ERBIL (Kurdistan 24) – The mother of a British fighter that joined Kurdish forces battling the Islamic State told Kurdistan 24 on Saturday that her son has been sentenced by Turkey to seven and a half years in jail.
Sharon Robinson, the mother of Joseph Robinson, confirmed to Kurdistan 24 that she got a phone call from the UK Foreign Office about the sentence.
The call, she said, was “asking if I had heard from him, then told me that. Then, I heard from Joe, saying that he was going to appeal.”
It was briefly reported in the Turkish media outlet Daily Sabah, which said, “A court in western Turkey handed down a seven-year sentence to Joseph Andrew Robinson for being a member of the terrorist group PKK (Kurdistan Workers' Party).”
On Twitter, Robinson told British MP Graham Jones she “will do whatever it takes to get him home.”
Later, she told Kurdistan 24, "I am under the impression that the government can ask for him to be extradited to serve his sentence here.
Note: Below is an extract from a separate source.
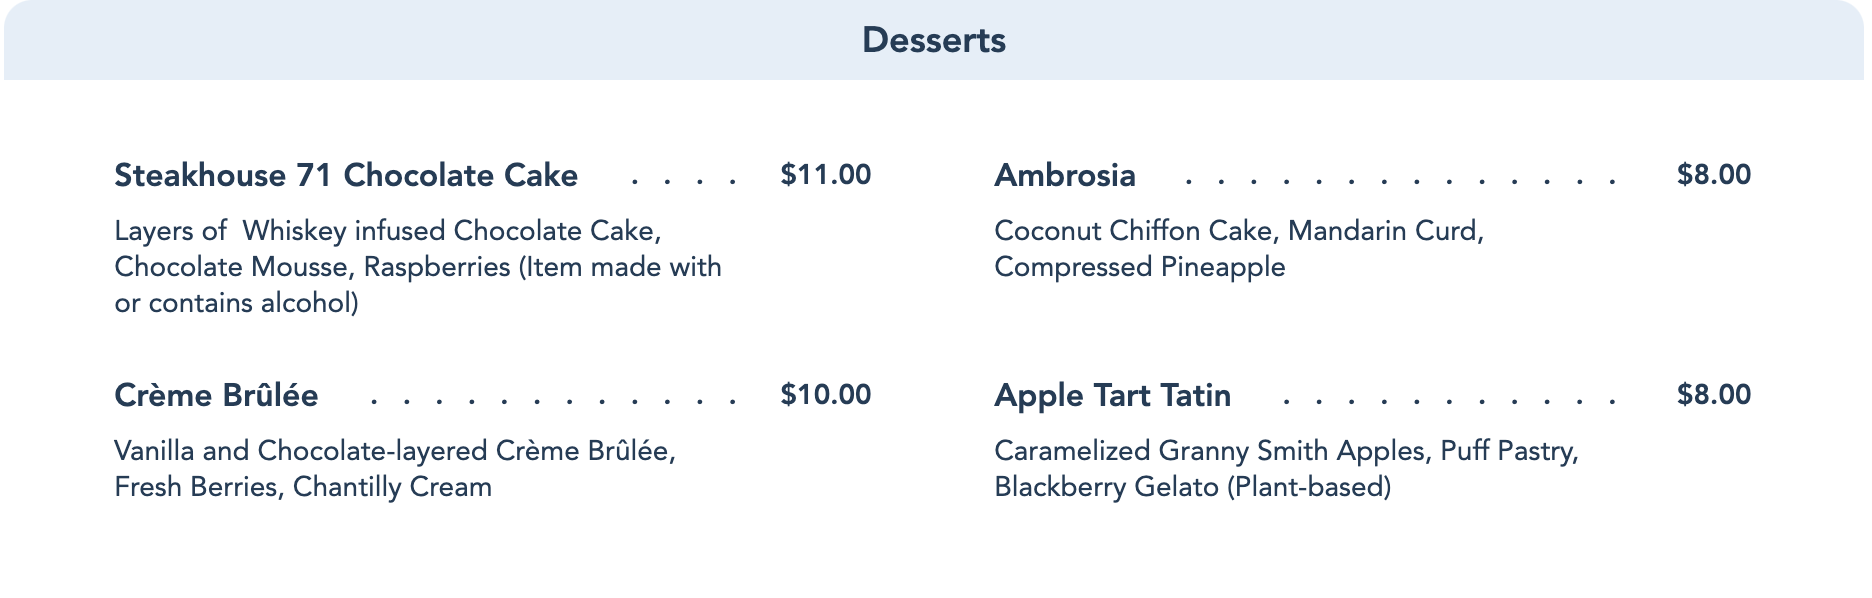
Task: Select the 'Fresh Berries, Chantilly Cream' line
Action: (x=303, y=487)
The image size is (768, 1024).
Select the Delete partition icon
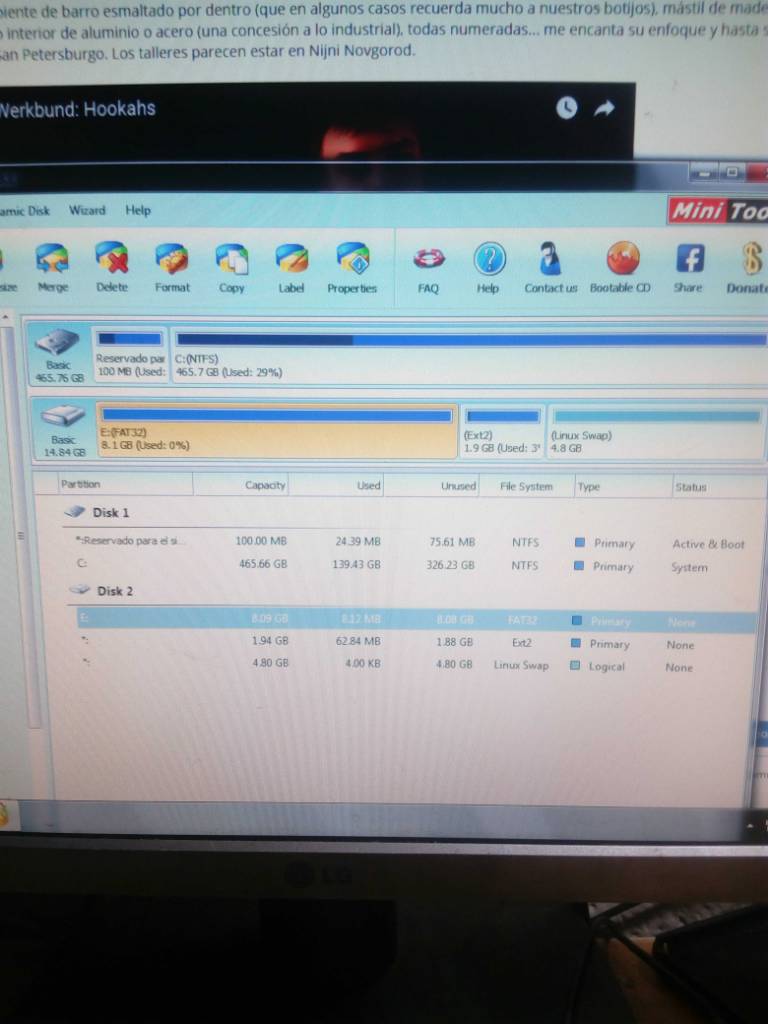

That would be a massive relief, especially as he was found to have committed no crime by the UK law."
Detained in July 2017 while on vacation in Turkey’s Aegean province of Aydin, Robinson, a former British soldier, was accused of having engaged in "terrorist" activity for fighting with the Syrian Kurdish People's Protection Units (YPG), which Ankara sees as part of the outlawed PKK.
His Bulgarian girlfriend Mira Yashar Abdülselamoğlu was also arrested at the same time and charged with terrorist propaganda. Her mother was initially detained but then released after interrogation.
He joined Kurdish forces in 2015 while the group was battling IS in Iraq and Syria.
"I received arms training from the YPG for three months but never engaged in combat," Robinson told police at the time.
Pictures of the Robinson and Abdülselamoğlu posted on their social media accounts showing them in Kurdish military clothes were used as evidence for "membership in a terror group."
Hundreds of Westerners and other foreigners have joined Kurdish Peshmerga and YPG forces battling IS in Iraq and Syria since 2014. Scores of them, including Americans, British, Germans, and Australians have died in combat against the self-declared Islamic caliphate. Some were killed by Turkish air strikes in Syria in the Kurdish town of Afrin in 2018 and near Manbij in 2016.
Turkish authorities have previously detained several other volunteers who teamed up with the Kurdish forces.